William E.  Dougherty was b: 22 October 1882 and d: 12 January 1885.  Howard Dougherty another older brother to John, b: 2 Jan 1872 and d: 10 April 1883 and Dorothy Grace Dougherty was two years older then John, was b: 26 March, 1885 and d: 18 August 1894 Ed and Dorothy were close. His surviving sisters were at lest 9 years older. Alice b: 1879, Inez b: 1874 andHattie b: 1868. So the loss of his sister Dorothy was especially hard on him.

Dorothy Grace Dougherty

Dorothy Grace Dougherty

John  Edwin Dougherty and Ada Richmal Heap meet when as a teenager,  Ed sold and delivered vegetables off the family truck farm to homes in town on Staten Island.

J.E. "Ed" Dougherty

J.E. “Ed” Dougherty

Ada was born and raised on Staten Island. Her family home was on Roe Street. Her father Charles Heap was a plumber. My Grandma Ada told the best stories.  But in doing the family genealogy I soon learned Grandma’s stories were just that, stories! (See my blog 52 Ancestors: #1 Getting Started.)
John Edwin went to Cornell University where he studied poultry husbandry. After finishing at Cornell he went on to teach at Purdue, Indiana.
While at Purdue he accepted a position at a brand new Agricultural school in Davis, California. newpaper cliping re JE Dougherty

Before leaving the East he married Ada Heap, 23 December 1911

J.E. and Ada

J.E. and Ada

Ed and Ada had three children, my mother was the oldest and was named in memory of Ed’s  sister Dorothy (Dorothy Ada b: 2 Nov. 1914). The other Two children were Robert Edwin, b: 5 March 1917 and Walter Lyle, b: 24 Nov. 1919.

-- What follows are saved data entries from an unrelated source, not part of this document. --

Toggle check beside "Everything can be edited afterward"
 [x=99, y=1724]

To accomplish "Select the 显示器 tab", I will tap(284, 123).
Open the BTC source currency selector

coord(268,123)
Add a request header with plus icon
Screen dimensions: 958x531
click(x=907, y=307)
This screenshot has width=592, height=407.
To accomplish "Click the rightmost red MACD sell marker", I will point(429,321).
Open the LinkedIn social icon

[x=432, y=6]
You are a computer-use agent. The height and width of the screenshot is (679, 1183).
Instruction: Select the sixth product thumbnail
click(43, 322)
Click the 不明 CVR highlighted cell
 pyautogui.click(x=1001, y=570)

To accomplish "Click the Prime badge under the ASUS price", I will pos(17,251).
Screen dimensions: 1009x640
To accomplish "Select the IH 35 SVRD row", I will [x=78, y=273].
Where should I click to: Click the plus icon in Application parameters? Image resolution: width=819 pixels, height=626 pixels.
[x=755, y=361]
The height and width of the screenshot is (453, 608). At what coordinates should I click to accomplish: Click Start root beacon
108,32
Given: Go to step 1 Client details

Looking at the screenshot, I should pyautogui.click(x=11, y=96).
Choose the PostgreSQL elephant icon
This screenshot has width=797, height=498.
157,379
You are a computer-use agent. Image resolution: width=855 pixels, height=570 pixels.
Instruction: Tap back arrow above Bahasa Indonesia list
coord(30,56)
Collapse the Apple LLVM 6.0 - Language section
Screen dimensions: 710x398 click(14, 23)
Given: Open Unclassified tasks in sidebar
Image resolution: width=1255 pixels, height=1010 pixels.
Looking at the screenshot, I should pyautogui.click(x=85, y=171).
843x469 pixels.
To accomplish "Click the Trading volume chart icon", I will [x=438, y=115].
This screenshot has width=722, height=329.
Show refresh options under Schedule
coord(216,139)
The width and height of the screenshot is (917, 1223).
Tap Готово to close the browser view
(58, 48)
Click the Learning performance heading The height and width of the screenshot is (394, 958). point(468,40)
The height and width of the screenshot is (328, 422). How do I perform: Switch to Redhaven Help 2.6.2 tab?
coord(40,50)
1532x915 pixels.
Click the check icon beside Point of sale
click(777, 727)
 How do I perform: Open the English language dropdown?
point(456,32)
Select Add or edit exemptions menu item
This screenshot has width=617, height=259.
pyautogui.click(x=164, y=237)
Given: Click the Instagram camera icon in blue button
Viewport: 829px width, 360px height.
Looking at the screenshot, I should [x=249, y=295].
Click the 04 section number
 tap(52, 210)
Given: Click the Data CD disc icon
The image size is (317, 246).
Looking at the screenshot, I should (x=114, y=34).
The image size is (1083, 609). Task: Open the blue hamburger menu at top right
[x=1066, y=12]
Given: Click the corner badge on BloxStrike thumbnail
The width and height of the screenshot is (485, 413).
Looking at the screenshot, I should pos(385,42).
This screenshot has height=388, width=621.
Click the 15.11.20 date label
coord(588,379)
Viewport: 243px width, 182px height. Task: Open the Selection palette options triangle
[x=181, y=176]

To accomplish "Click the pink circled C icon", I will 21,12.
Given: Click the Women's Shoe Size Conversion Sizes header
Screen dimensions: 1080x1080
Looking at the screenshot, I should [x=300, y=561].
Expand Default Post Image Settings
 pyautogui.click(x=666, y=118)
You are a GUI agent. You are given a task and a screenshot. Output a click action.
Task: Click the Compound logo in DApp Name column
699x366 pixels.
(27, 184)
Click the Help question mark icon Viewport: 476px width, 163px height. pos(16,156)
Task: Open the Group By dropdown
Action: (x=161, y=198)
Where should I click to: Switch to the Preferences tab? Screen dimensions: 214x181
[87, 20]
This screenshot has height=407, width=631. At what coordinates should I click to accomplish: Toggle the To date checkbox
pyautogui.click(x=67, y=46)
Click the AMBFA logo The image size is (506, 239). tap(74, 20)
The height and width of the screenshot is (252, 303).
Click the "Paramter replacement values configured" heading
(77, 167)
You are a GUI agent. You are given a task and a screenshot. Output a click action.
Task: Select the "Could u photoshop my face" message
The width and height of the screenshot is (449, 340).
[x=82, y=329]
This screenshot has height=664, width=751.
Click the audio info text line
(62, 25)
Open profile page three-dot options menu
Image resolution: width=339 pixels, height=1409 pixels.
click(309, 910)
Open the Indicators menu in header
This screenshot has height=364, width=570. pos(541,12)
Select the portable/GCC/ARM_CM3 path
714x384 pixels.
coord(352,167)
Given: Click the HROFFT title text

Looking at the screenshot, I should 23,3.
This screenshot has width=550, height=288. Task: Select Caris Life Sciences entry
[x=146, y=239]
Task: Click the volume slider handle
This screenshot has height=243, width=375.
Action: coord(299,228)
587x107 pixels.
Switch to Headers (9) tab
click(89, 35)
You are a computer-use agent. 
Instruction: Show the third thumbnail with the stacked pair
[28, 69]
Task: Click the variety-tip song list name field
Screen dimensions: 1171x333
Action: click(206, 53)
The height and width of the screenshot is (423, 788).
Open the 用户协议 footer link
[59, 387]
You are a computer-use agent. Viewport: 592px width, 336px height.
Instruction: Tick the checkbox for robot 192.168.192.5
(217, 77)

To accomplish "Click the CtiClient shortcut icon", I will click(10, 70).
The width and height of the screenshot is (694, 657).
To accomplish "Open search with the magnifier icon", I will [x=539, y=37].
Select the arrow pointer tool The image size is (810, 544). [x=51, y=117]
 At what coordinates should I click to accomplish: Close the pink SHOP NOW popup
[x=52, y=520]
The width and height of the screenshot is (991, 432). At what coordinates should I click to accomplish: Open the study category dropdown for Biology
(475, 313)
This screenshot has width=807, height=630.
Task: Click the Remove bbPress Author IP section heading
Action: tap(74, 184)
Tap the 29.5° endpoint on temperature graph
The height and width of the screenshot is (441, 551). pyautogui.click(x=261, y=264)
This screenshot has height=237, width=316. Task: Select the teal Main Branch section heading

While my mother (Dorothy) was a teen the family moved to Madison, Wisconsin so her father could work on his PHD, in Poultry Husbandry, there at the University of Wisconsin. One of mothers stories from that time was that her father would come home with sacks of groceries he had won ice skating.  Apparently this was a regular occurrence. But for me I could not picture the man I knew doing something that sounded like fun. It was several years before I asked Mom about grandpa’s ice skating. I think I must have thought figure skating but Mom did clarify it to racing.

It was while the family was in Wisconsin that the banks closed. J.E. Dougherty lost all of his savings. He had to leave his work on his PHD and returned to the ranch he had built in Davis, CA.

J.E. Dougherty @ Davis Ranch

He was able to return to teaching at UC Davis  but never completed his PHD. He never trusted the banks again.
He was for always saying, ” don’t keep all your eggs in one basket”. This was not referring to the eggs from the hen houses but your money. He kept a limited amount in each bank. I have no idea how many accounts he had but I imagine more then the average person.

1929 Newspaper article

1929 Newspaper article

Not only did J.E. teach at Davis he spent several years at Berkeley teaching and also traveled around California lecturing. He was editor of the Nulaid News (Poultry Producers of Central California)  for many years. Grandpa remained on the Davis Ranch until he needed full time care.

There are many memories of the family times at the Ranch in Davis. Hopefully I will get to many of them as I tell each family members story. Thanks to cuz. Ron for the photo of Grandpa at the Davis Ranch.